For example, I am told the prion that causes mad cow, CWD, Creutzfeldt–Jakob is naturally occuring in .X% of a mammal population, and that it collects in the less edible tissues that commonly get ground up and put in the feed for extra protein.
Worse yet I heard  it is difficult to destroy by conventional methods because it is not alive, just a nasty protein.
The systems that spread it are new and not going away anytime soon.
Without those systems the infected would just die of it and be decomposed to no great harm.
You can't get out backward.  You have to go forward to go back.. better press on! - Willie Wonka, PBUH

Life can be seen as a game with no reset button, no extra lives, and if the power goes out there is no restarting.  If that's all you see life as you are not long for this world, and never will get it.

"Ayn Rand never swung a hammer in her life and had serious dominance issues" - The Fountainhead

"World domination is such an ugly phrase. I prefer to call it world optimisation."
- Harry Potter and the Methods of Rationality :lulz:

"You program the controller to do the thing, only it doesn't do the thing.  It does something else entirely, or nothing at all.  It's like voting."
- Billy, Aug 21st, 2019

"It's not even chaos anymore. It's BANAL."
- Doktor Hamish Howl

Kai

Quote from: Phlogiston Merriweather on July 15, 2011, 02:25:27 AM
Funny that biotechnologists think biotechnology is biology. This should be called diy biotechnology. People have always done diy biology. Humans are primates, mammals, eukaryotic organisms. Every day you take care of and feed a biological organism -yourself. Gardeners, farmers, pet owners are all diy biologists. I have an aquarium with soil and living plants and a stable population of guppies. The biological interactions going on in that one little tank would take several hundred lifetimes to describe (ballpark bullshit estimate -probably forever is more realistic). Fucking around with genes is just that. Turn your yard into a native garden with as much diversity as your climate will allow. Make your own biosphere II in a pop-up greenhouse in your back yard. Grown your own herbs and veggies. That's biology.

I guess I'm an ecologist, and ecology interests me. Biotechnology does not. Biotechnology asks "how can we apply an industrial manufacturing model to living organisms?" Ecology asks "what the fuck is going on naturally, without our fucking with it, and how can we live with it, without fucking it up?" Make a baby, that's diy biology. take a shit. Pay attention to the world around you -it's all biology. You don't need pipettes and agar. 

Why can't we do both?
If there is magic on this planet, it is contained in water. --Loren Eisley, The Immense Journey

Her Royal Majesty's Chief of Insect Genitalia Dissection
Grand Visser of the Six Legged Class
Chanticleer of the Holometabola Clade Church, Diptera Parish

Salty

Not everyone can do everything, a lot of people who have one dream will lose it simply because there was more important shit to do at the time, like feed your family or not live in a car (not that I'm against living in one's car). Yeah, you should dream hard and work hard to live those dreams but it just doesn't alway work out that way. It's a luxury to be able to just go into a job and get your shit together by simply not being a dumbass...

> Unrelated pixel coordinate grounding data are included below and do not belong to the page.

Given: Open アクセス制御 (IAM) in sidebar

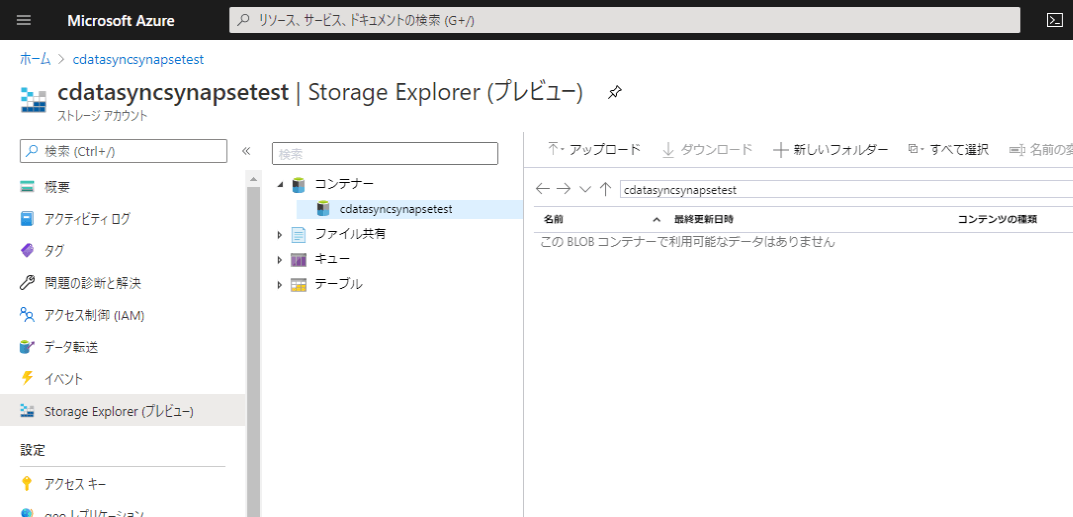Looking at the screenshot, I should 94,315.
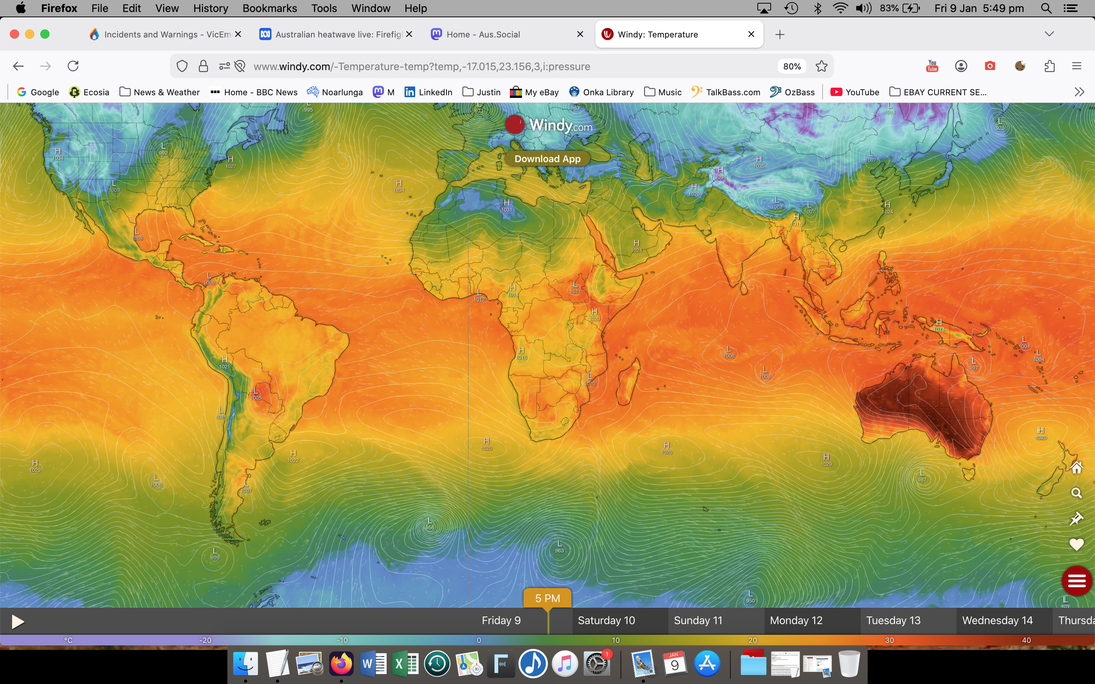
Task: Open the Bookmarks menu in menu bar
Action: 269,8
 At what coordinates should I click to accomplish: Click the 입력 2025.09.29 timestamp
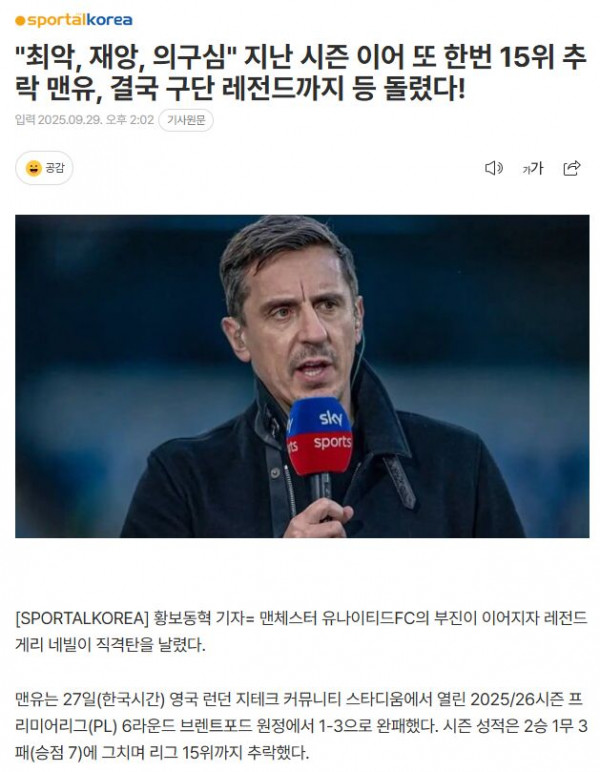point(84,120)
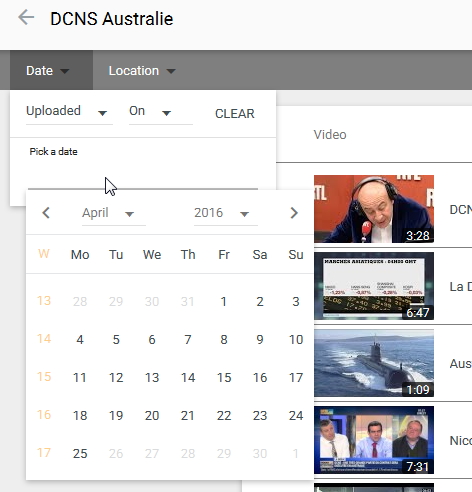Pick April 10 on the calendar
The width and height of the screenshot is (472, 492).
point(296,339)
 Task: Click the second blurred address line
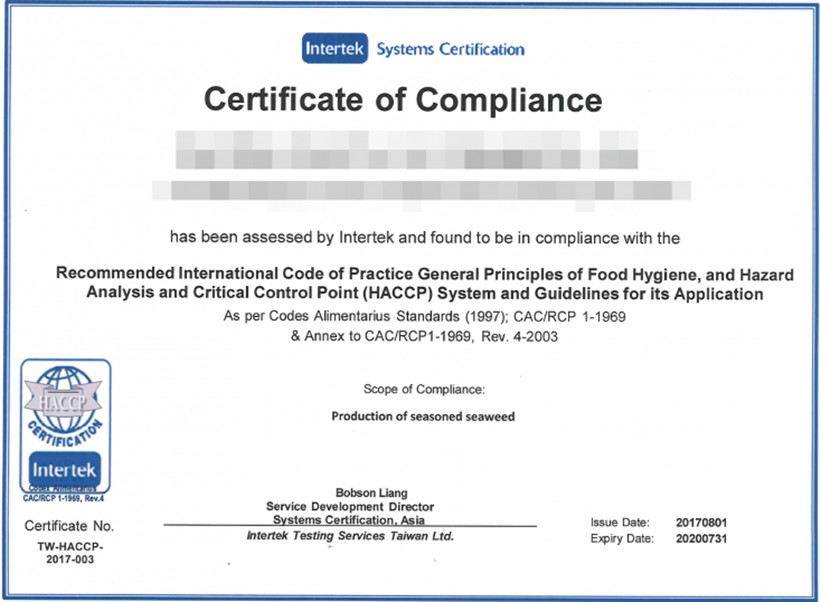click(x=420, y=189)
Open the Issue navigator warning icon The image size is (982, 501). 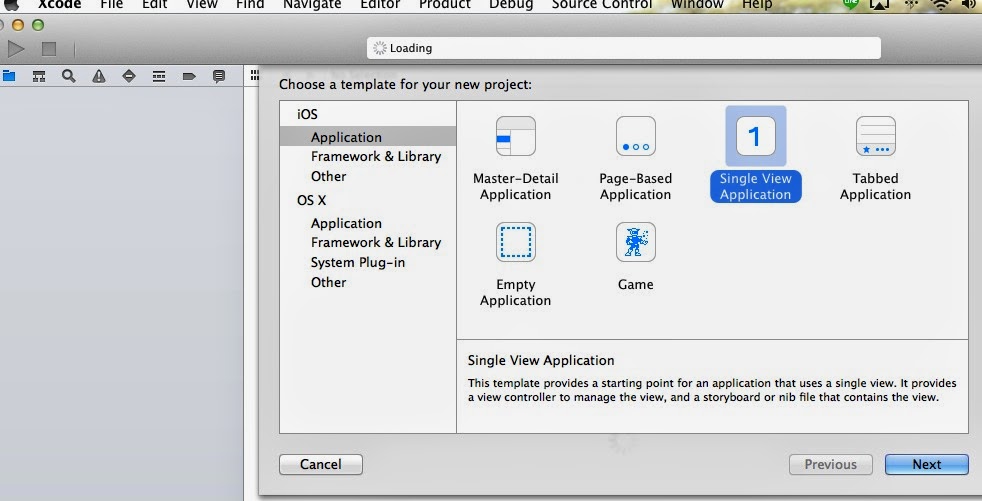99,76
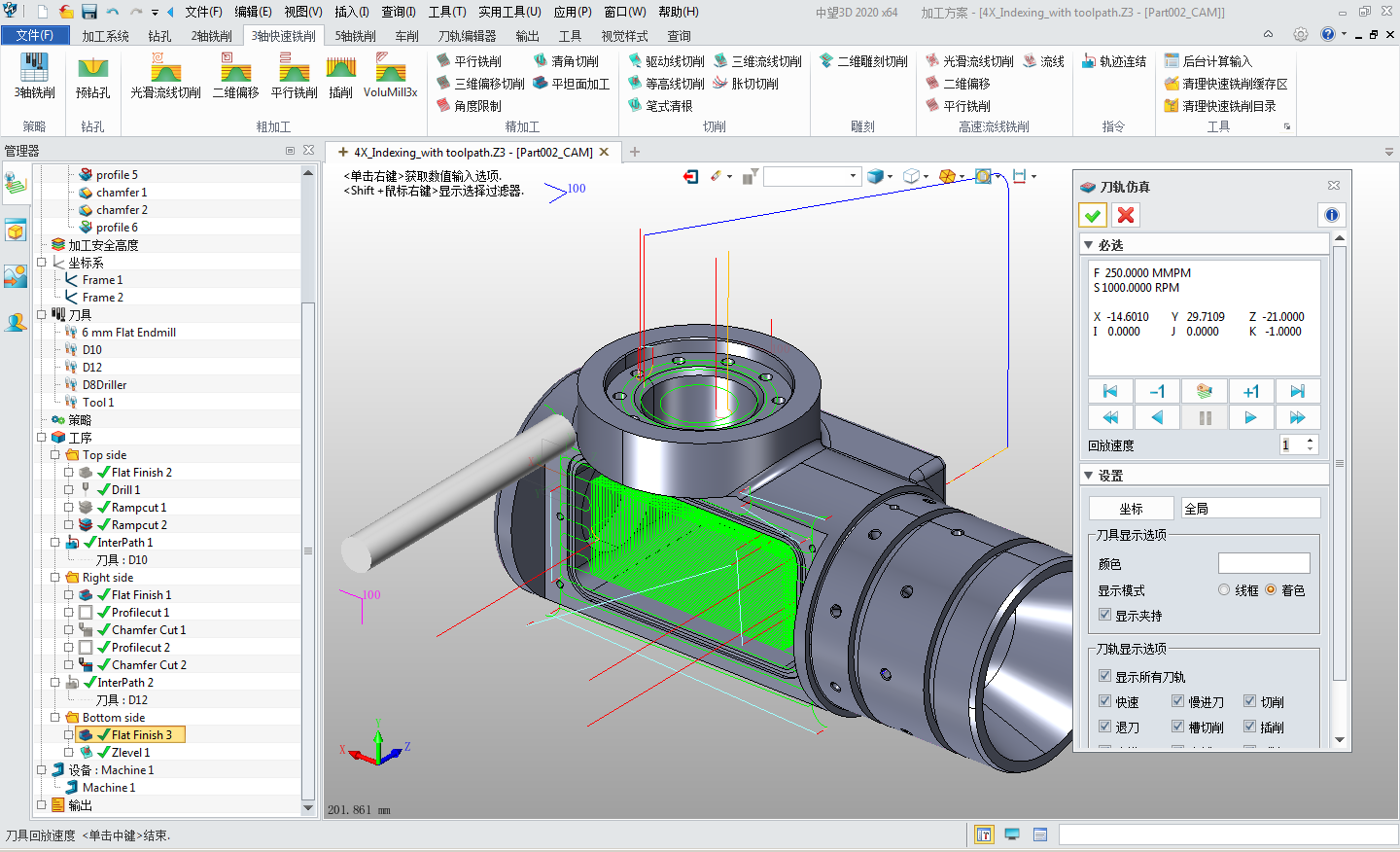The width and height of the screenshot is (1400, 852).
Task: Click the play forward simulation button
Action: click(1250, 417)
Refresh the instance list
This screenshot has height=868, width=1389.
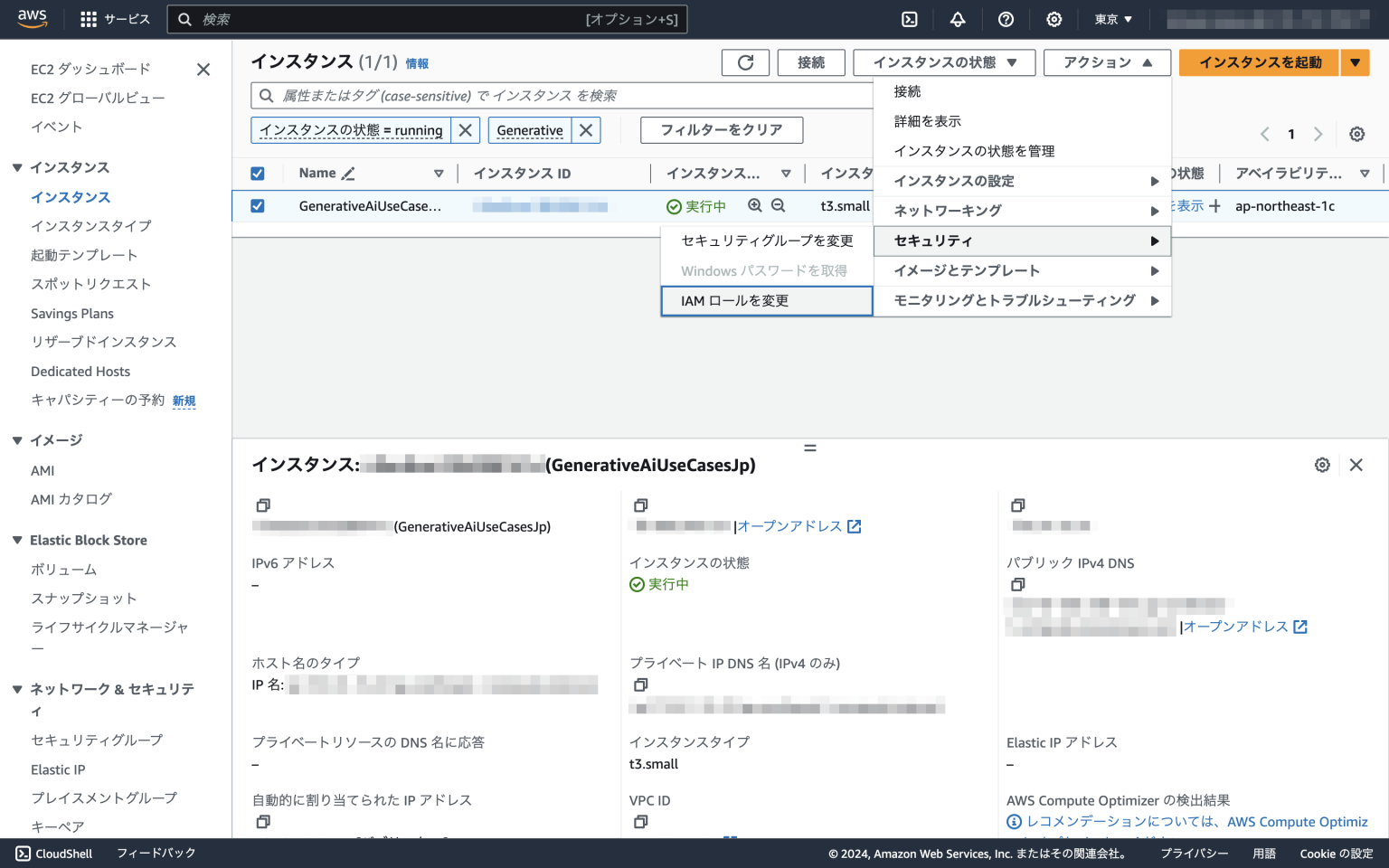(744, 62)
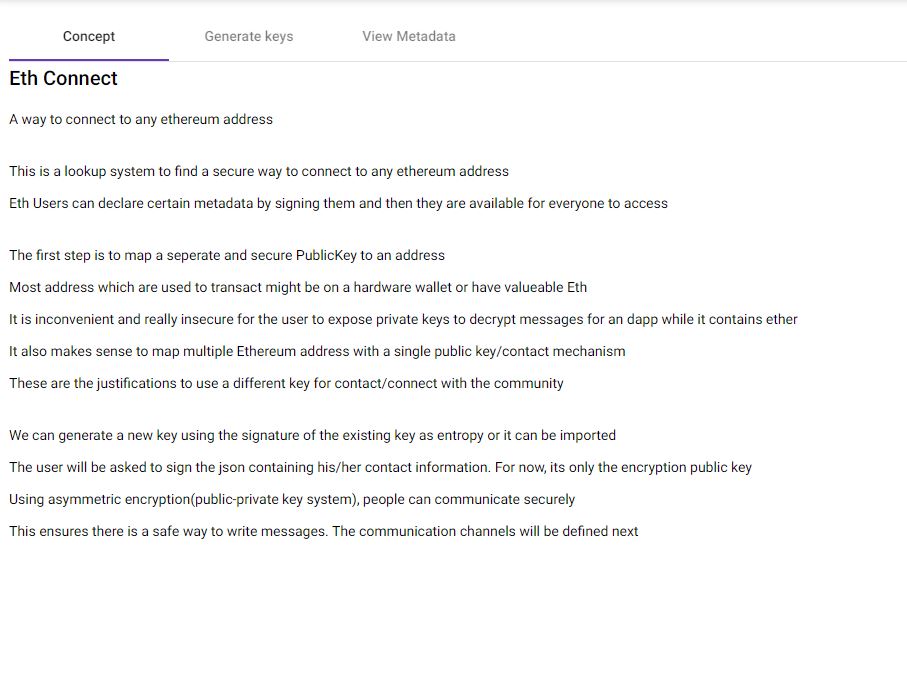Switch to the Generate keys tab

(x=249, y=36)
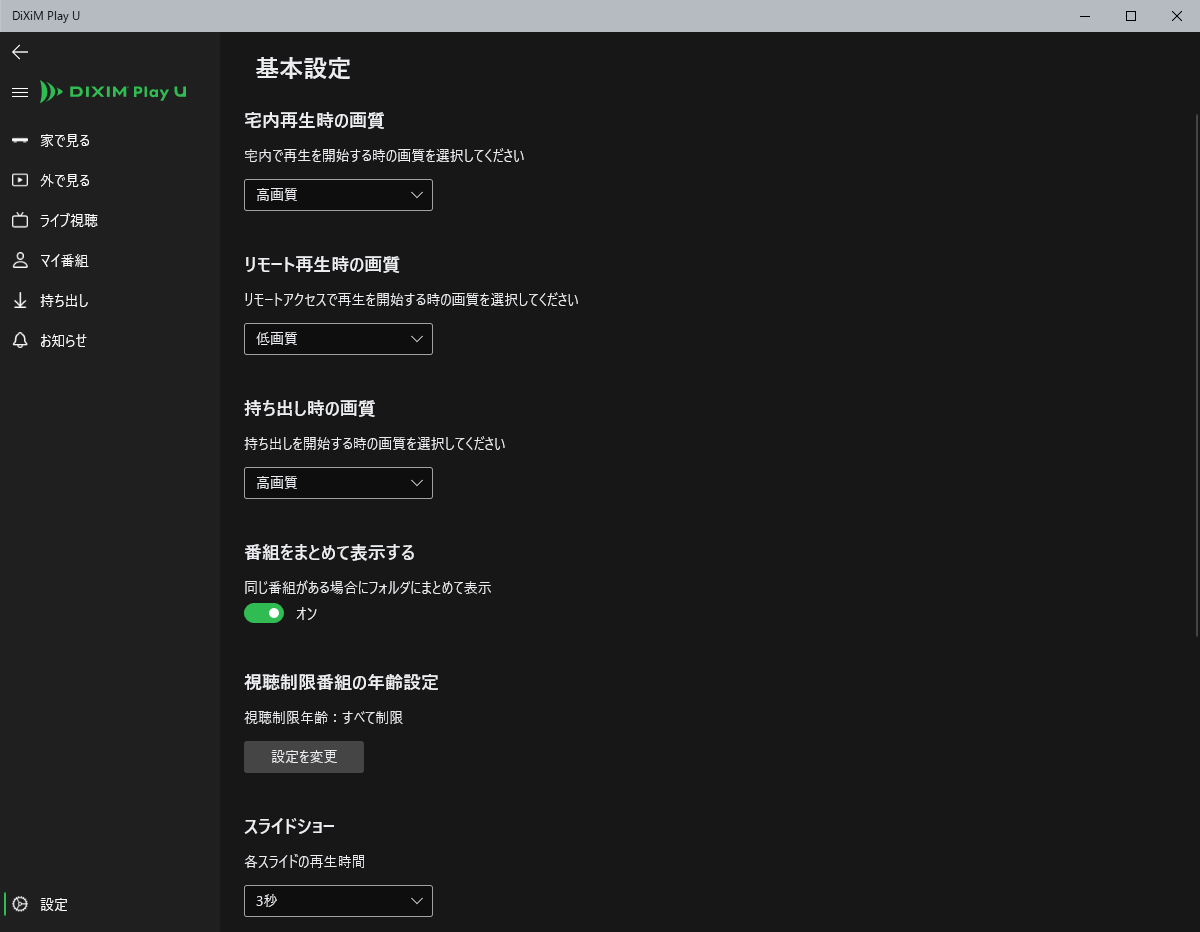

Maybe I'm losing my point here, it's this:
People taking it upon themselves to learn and DO science is awesome, and some people want to make THINGS happen and take the time even when they don't really have any.

And they make awesome things. A lot of us do that with little things, gardening, writing, music, cooking.

Discounting the desire to DO things and learn from them make zero sense to me. They could watch TV instead, I guess.

As an aside, I would very much like some harmless technological equipment made out of meat. It's not the most stable platform but you can always grow more, better, faster, stronger. Plus, and I find this to be a particularly awesome advantage, when you're computer doesn't act the way it ought to you can give it The Fear.
The world is a car and you're the crash test dummy.

Bruno

I just want to get high on some Arabidopsis, man.
     \
:hippie:
Formerly something else...

Kai

Quote from: Alty on July 16, 2011, 03:30:23 AM
Not everyone can do everything, a lot of people who have one dream will lose it simply because there was more important shit to do at the time, like feed your family or not live in a car (not that I'm against living in one's car). Yeah, you should dream hard and work hard to live those dreams but it just doesn't alway work out that way. It's a luxury to be able to just go into a job and get your shit together by simply not being a dumbass...

Maybe I'm losing my point here, it's this:
People taking it upon themselves to learn and DO science is awesome, and some people want to make THINGS happen and take the time even when they don't really have any.

And they make awesome things. A lot of us do that with little things, gardening, writing, music, cooking.

Discounting the desire to DO things and learn from them make zero sense to me. They could watch TV instead, I guess.

As an aside, I would very much like some harmless technological equipment made out of meat. It's not the most stable platform but you can always grow more, better, faster, stronger. Plus, and I find this to be a particularly awesome advantage, when you're computer doesn't act the way it ought to you can give it The Fear.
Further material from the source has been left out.